まずこれは死者蘇生術ありきの作品なので、そこを踏まえた上で読まないとなんだか損をした気分になりますので注意してください。それは厳然たる事実なので、トリックとかはありません。じゃあ、何を指標として読めば良いのか?判りませんでした、ギリギリまで。途中ドタバタ劇を見せられているようで、あまり好みではないなと思いながら漫然と読んでいました。
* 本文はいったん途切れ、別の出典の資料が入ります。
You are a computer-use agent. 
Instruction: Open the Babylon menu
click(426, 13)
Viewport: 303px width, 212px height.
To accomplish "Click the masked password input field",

要するに権造をいかにして殺すかが命題となっており、そこを中心に読み進めるしかない様に思わせておいて実は・・・という展開で、アッと驚きの結末が待っています。それは流石に読めなかったなあという心地よいカタルシスを得られます。ここだけなら8点相当だったと思いますが、それまでがややダルかったので控えめにこの点数にしました。まあ7点に近い6点という事でご勘弁願いたい。伏線は一応張られており、まさかの着地点にも納得出来ました。

No.1 6点 人並由真
(2025/08/05 08:56登録)
(ネタバレなし)
 秩父の一角にある「信津(しなづ)町」。それぞれが地主の息子や娘だが庶民的な暮らしの24歳の三人の男女「ジヌシーズ」は、土地の権力者である70歳台の住職で町内会長の長谷部権造をさる理由から謀殺した。だが信津町にはある一定の法則性と条件のもとに死者を蘇生させる秘伝のオカルトシステムがあり、その秘術によって権造は復活した。謎の人物「蘇生犯」の意志が介在していることを察したジヌシーズは当該の人物を探しながら、一方で次の行動に出るが。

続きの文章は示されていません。